MIPS stands for “Million Instructions Per Second”—it’s a measure of computer performance that indicates how many machine instructions a processor can execute in one second.

Example

  • A vintage Intel 8086 CPU (1980s) → ~0.33 MIPS
  • A modern ARM Cortex-A76 → ~10,000+ MIPS (estimated)

Unlike FLOPS (which specifically measures floating-point operations), MIPS counts all types of processor instructions, including:

What’s an “Instruction”?

In this context, an instruction is a low-level command a CPU understands — like:

  • Data movement (loading/storing values)
  • Integer arithmetic (addition, subtraction with whole numbers)
  • Logic operations (AND, OR, NOT)
  • Control flow (jumps, branches, loops)
  • Memory operations

MIPS vs FLOPS

Table. MIPS vs FLOPS
MetricMeasuresTypical UseExample
MIPSInteger/machine instructionsGeneral-purpose computingOS, compilers, system apps
FLOPSFloating point operationsScientific/AI/ML workloadsAI models, physics, simulations

Why MIPS Isn’t Always Reliable

MIPS was historically a popular benchmark for comparing processor performance, especially in the 1980s and 1990s. However, it has some significant limitations:

  • Different instructions take different amounts of time to execute
  • Simple instructions (like moving data) execute faster than complex ones (like division)
  • Modern processors use techniques like pipelining and parallel execution that make instruction counting less meaningful
  • The mix of instruction types varies greatly between different programs

For example: a CPU might boast “2000 MIPS,” but that tells you little about how fast it renders video or trains a neural net.
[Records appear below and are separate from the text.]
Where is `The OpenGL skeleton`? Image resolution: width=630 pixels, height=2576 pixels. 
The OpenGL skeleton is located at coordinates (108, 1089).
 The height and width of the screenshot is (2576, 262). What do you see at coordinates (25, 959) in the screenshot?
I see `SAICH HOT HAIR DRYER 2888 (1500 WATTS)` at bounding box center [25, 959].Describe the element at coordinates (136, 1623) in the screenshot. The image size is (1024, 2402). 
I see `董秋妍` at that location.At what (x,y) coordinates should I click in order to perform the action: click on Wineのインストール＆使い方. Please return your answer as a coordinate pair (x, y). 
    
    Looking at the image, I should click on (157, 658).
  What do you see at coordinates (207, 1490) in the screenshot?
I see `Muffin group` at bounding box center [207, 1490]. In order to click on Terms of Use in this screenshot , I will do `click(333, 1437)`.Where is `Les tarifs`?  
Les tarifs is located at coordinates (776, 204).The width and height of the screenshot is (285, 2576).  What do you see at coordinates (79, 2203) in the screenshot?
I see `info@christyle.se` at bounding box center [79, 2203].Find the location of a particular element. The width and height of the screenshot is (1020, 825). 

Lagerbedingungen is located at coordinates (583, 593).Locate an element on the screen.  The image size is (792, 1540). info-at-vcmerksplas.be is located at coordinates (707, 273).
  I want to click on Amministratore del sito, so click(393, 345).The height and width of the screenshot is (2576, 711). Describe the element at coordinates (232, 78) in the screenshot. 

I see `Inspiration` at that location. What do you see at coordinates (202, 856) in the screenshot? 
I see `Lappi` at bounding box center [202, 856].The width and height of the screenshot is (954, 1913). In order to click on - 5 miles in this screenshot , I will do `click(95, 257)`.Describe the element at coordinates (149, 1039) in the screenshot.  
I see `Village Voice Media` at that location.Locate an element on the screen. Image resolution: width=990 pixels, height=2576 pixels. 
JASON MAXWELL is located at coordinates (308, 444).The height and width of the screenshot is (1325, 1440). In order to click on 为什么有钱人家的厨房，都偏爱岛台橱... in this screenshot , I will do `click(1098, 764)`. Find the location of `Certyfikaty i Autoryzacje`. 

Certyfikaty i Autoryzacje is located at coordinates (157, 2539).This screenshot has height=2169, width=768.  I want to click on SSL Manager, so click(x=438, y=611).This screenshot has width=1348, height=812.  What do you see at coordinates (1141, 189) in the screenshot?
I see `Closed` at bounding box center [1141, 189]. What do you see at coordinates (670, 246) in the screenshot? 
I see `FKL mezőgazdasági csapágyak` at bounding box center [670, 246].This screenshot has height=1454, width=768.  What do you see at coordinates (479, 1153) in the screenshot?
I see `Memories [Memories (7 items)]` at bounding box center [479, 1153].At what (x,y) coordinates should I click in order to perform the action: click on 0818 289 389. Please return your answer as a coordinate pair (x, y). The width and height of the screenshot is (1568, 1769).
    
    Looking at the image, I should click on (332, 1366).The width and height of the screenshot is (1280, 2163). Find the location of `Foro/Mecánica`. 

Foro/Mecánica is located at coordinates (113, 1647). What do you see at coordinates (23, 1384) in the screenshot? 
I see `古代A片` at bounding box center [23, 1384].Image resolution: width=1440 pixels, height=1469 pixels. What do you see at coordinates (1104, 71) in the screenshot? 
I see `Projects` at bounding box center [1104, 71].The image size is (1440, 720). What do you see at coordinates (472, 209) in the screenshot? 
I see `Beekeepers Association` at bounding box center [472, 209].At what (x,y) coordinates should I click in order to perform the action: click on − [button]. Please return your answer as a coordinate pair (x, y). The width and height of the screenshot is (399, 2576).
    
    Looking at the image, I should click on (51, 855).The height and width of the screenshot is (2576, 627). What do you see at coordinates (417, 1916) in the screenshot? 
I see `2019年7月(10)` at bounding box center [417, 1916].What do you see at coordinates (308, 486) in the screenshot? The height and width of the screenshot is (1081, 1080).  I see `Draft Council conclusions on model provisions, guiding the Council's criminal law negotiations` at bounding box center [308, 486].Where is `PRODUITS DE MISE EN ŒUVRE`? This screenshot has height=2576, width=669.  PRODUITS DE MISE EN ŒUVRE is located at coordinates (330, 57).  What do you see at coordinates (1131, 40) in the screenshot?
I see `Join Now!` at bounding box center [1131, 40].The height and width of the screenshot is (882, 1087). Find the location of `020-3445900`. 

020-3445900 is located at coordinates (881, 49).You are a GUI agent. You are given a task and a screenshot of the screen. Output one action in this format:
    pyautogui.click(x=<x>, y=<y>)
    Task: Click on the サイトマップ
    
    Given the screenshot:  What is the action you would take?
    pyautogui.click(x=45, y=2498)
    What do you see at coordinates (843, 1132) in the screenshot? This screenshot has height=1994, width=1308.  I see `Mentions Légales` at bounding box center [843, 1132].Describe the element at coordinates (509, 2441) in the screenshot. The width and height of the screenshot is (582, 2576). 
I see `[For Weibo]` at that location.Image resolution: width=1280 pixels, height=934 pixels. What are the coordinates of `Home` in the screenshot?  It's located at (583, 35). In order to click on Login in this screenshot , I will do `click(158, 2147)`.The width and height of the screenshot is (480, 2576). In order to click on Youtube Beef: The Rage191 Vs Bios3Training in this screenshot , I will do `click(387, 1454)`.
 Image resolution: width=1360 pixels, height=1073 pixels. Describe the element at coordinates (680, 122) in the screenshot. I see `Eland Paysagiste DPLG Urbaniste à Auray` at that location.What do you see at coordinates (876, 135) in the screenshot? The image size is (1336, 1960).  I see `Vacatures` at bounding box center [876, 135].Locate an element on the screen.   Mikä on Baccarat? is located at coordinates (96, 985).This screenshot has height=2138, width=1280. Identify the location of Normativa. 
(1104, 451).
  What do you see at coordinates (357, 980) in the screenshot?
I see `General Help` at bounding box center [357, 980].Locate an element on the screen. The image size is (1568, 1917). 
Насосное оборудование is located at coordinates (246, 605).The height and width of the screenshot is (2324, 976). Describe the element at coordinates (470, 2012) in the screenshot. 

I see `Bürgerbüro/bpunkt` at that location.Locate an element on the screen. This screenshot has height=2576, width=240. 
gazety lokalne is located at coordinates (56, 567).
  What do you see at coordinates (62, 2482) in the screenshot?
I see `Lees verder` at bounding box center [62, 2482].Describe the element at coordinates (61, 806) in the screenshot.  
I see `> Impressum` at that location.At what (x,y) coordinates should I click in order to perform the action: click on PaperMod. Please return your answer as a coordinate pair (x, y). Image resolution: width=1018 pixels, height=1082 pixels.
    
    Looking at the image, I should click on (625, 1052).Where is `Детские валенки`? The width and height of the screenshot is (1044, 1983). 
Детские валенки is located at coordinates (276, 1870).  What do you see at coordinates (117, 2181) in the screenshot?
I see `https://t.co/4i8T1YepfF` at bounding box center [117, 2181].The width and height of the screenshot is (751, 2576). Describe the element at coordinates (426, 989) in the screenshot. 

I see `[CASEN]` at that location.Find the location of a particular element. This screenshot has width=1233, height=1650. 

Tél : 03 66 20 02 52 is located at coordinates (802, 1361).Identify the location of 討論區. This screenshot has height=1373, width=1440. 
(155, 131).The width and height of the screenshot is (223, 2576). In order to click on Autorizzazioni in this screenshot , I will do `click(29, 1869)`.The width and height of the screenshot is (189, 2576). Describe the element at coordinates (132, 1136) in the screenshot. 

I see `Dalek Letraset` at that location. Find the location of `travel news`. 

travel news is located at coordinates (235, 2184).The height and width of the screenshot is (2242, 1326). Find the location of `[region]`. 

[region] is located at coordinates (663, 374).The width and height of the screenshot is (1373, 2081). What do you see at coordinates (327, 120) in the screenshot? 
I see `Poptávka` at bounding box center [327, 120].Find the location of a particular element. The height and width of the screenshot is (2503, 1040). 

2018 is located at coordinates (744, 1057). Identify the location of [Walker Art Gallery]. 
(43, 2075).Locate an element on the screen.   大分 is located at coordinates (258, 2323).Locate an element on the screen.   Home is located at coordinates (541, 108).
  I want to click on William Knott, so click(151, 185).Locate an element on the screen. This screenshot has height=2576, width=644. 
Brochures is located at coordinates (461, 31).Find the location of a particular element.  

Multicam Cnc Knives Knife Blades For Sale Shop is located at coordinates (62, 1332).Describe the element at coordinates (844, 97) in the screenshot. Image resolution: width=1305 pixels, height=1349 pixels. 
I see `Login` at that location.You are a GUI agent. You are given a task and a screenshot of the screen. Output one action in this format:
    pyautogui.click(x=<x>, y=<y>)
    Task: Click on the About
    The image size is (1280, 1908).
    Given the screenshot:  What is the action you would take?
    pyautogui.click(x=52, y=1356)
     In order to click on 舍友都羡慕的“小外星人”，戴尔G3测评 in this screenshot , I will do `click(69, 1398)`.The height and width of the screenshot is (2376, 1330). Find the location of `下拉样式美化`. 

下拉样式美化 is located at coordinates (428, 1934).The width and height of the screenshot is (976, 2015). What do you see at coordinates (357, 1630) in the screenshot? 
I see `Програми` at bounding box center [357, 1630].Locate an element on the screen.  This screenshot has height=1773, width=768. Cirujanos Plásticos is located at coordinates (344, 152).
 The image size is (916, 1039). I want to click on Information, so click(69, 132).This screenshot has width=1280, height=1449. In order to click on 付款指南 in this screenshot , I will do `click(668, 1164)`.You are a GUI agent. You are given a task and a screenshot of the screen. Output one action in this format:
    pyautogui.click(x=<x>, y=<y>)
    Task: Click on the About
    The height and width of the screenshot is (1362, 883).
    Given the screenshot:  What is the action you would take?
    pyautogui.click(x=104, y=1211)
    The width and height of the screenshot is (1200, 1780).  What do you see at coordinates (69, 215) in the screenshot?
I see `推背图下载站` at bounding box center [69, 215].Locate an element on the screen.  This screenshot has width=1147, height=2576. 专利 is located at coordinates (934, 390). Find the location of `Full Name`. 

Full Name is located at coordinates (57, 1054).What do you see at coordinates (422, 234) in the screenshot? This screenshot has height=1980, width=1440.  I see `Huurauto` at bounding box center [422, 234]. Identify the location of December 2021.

Modern performance benchmarks tend to use more realistic measures like actual program execution times, FLOPS for scientific computing, or specialized benchmarks that test real-world workloads rather than just raw instruction throughput.

Modern Performance Benchmarks

There isn’t a single universal benchmark that replaced MIPS, but rather a variety of specialized benchmarks depending on the use case:

For General Computing Performance:

  • SPEC benchmarks (like SPEC CPU): These run actual application workloads including compression, compilation, scientific computing, and other real-world tasks
  • Geekbench: Popular cross-platform benchmark that tests CPU and memory performance with practical workloads
  • Cinebench: Focuses on rendering performance, useful for creative workloads

For Gaming and Graphics:

  • 3DMark: Tests GPU performance with game-like graphics workloads
  • Frame rates in actual games: Often the most practical measure for gaming performance

For AI/Machine Learning:

  • FLOPS: (especially for training neural networks)
  • MLPerf: Standardized benchmarks for ML training and inference across different hardware
  • Tokens per second: For language models

For Mobile Devices:

  • AnTuTu: Comprehensive mobile benchmark testing CPU, GPU, memory, and storage
  • Battery life tests: Under specific workloads

For Servers/Data Centers:

  • TPC benchmarks: (Transaction Processing Performance Council) for database performance
  • LINPACK: For high-performance computing (used to rank supercomputers)

The key shift has been from simple instruction counting to workload-based benchmarks that measure how fast systems complete actual tasks that users care about. This gives a much more realistic picture of real-world performance than abstract metrics like MIPS ever could.